Previously the rules only permitted storage of some data for 24 hours. Notice I said “rules”. The truth is that there is no technical means of enforcement that I can find. This is done on the honor system. Facebook in theory could look at usage and wonder “how are they doing this without refetching data?”, but monitoring all the apps in that way seems highly impractical. You’d need good knowledge of how the every app actually functions to make that decision. That still doesn’t cover the case of not deleting data when a user removes the application or changes privacy settings.

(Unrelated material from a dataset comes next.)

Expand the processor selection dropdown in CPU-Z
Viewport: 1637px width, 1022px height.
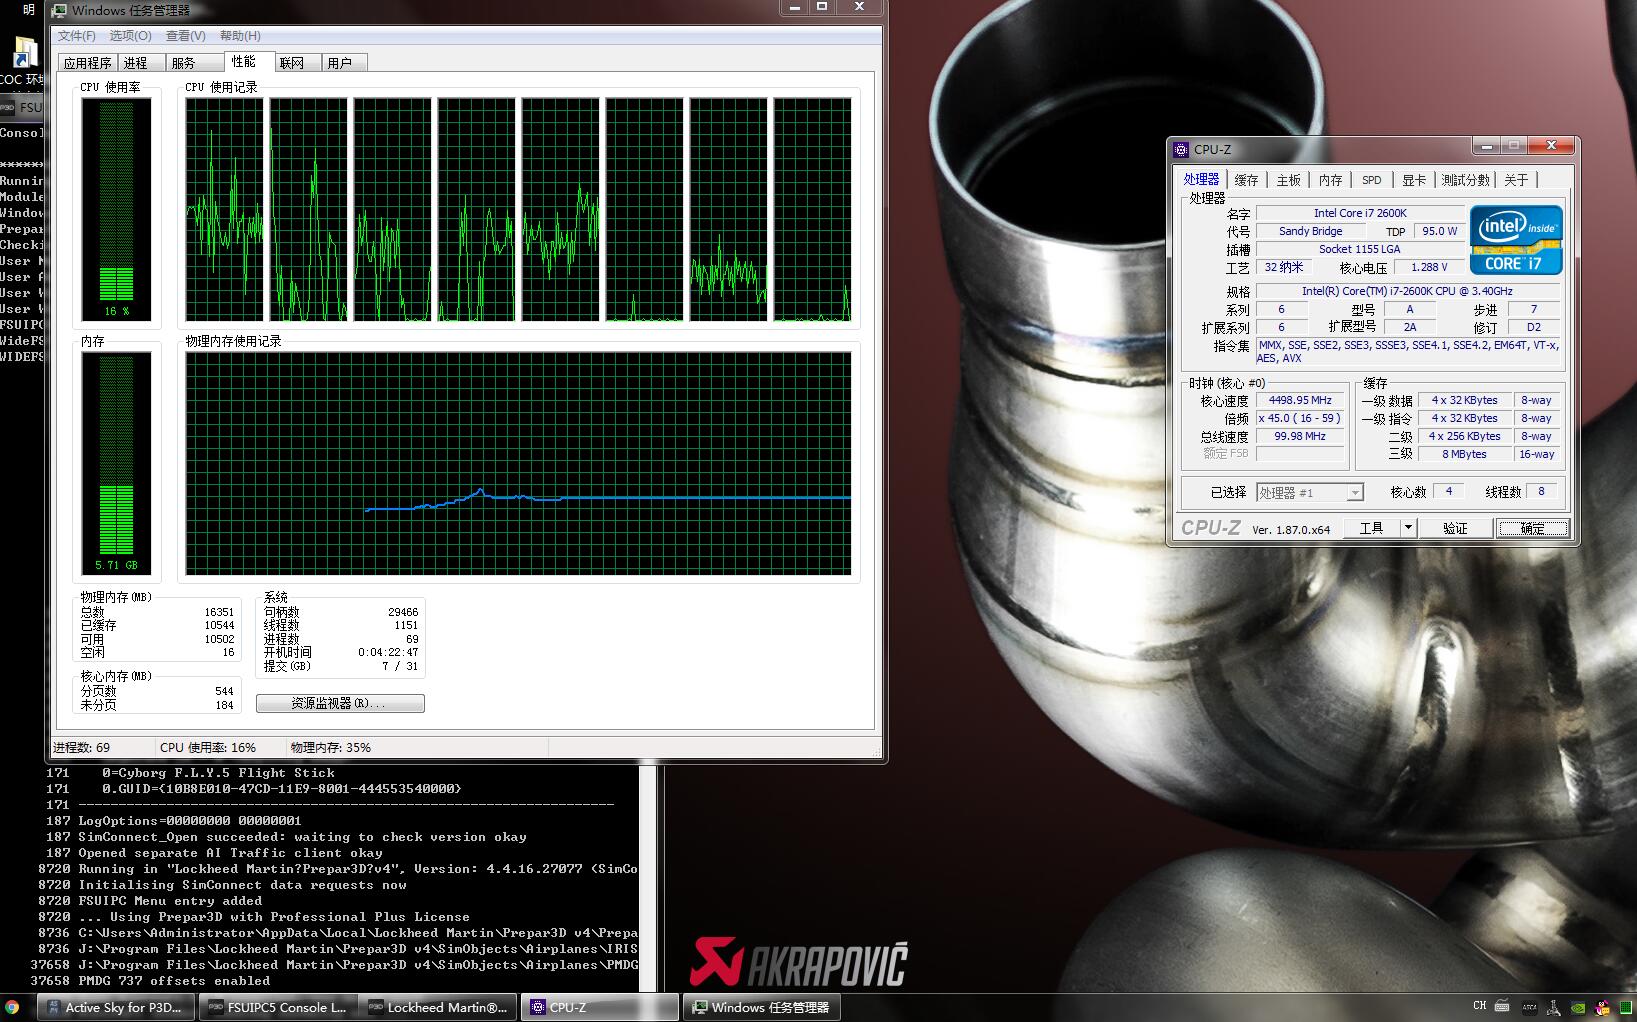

I’m sure there are some shady application vendors who have forever ignored this requirement. I’m sure some have also captured data they weren’t supposed to store. It seems naïve to think otherwise. That’s not to say everyone does it, or even a sizable number. I suspect most companies are honest and follow the rules. The change to remove the limit is actually more honest and straight forward. It is a step closer to reflecting reality.
Facebook should really have some sort of audit policy for apps over X number of users, or make it clear that there’s no real technical means limiting what an application can store once you share data with it. They don’t know for certain that just because a user deleted an application that the application has purged the data. There’s no technical means behind it, and that’s not something that’s easy to fix.
This is an important thing to clarify. Just because they had a policy of a time limit, that doesn’t equate to a technical solution. This is akin to passing a law that says “no identity theft”. It’s a novel thing to do, but it doesn’t prevent theft. It simply clarifies the official position on the activity. If this method worked, we wouldn’t need law enforcement or a legal system, just a few clever people with pens to write laws.
Facebook can obviously shut down anyone who it feels violated their policies, and can likely take legal action against such parties. I’m pretty sure they shut down applications, I’m not sure about legal action.
Bottom line: only share data if you’re willing to accept this risk. Their clarification of warning dialogs before you authorize an application is a good step in this direction.